Friday, March 17, 2006

The difference between TZ and the US

The police here are not always the source of law and order. There are police stops on the streets where they pull cars over and look for violations. Sometimes they require fines to be paid that don’t actually make it back to the office. You have to be firm and ask for a receipt, which will require them to actually turn in a fine rather than pocket it. They don’t like that.

If you don’t have the money to pay on the spot, they will take your car away and take you to jail until you can round up someone who can pay.

If you yell “mwizi” (thief) in the market, people will chase that person down and beat them to death. Really. A recent picture in the news showed the police rescuing a would-be thief from “mob justice.”

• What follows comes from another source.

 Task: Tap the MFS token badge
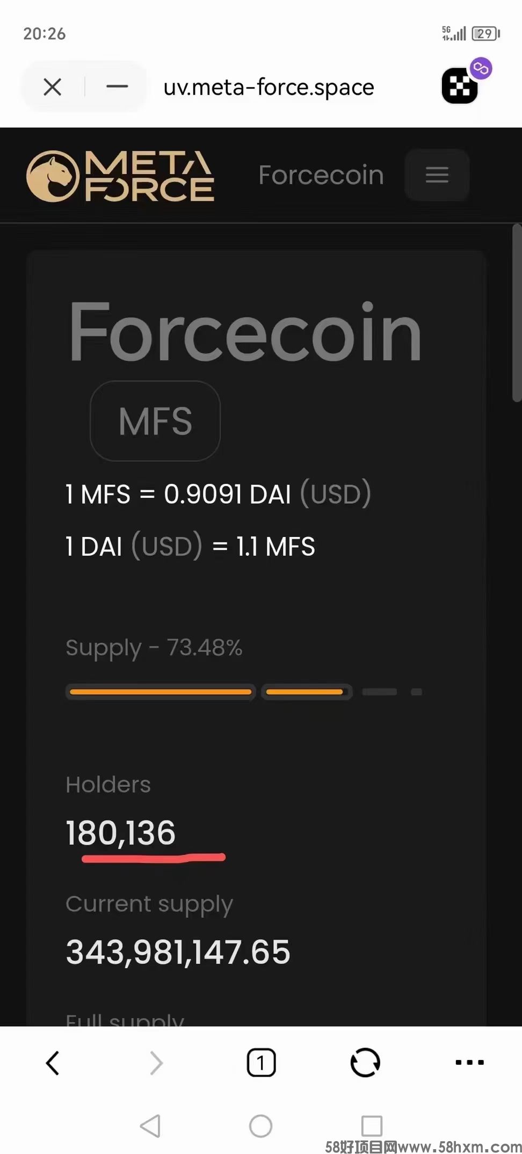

There is no ambulance service. You flag down a car (or the police order you) to take the injured person/s to the hospital. When you get to the hospital or clinic, treatment will be refused unless you pay in advance. So if you are delivering the person, you will either have to pay their bill for them, find a relative who can come and pay, or leave them there and let whatever happens happen. You can imagine that it is not in most people’s interest, then, to stop and help someone who is injured. To those of who have been raised to know that hospitals will treat emergencies, and a general understanding that people will help those in an emergency (and that medical help is always close at hand) these practices (and the resulting effect on human behavior) make me angry and frightened.

You need to always carry/have lots of money. No credit cards or checks are accepted. We use an ATM to get our $ from the States and even though you’re not “supposed” to have large amounts of money in your house or on you, the fact is that you need money all the time. So you have to always remember to go to the ATM. Then, you get your money in 10,000 shilling bills. But then you need 100 shillings or 300 shillings for something and no one can make change easily for more than a few thousand shillings. So you have to try to break down the large bills into smalls, which you can do at the bank where the ATM is. Except the queues (lines) are always impossibly long. We are still getting used to a cash only life.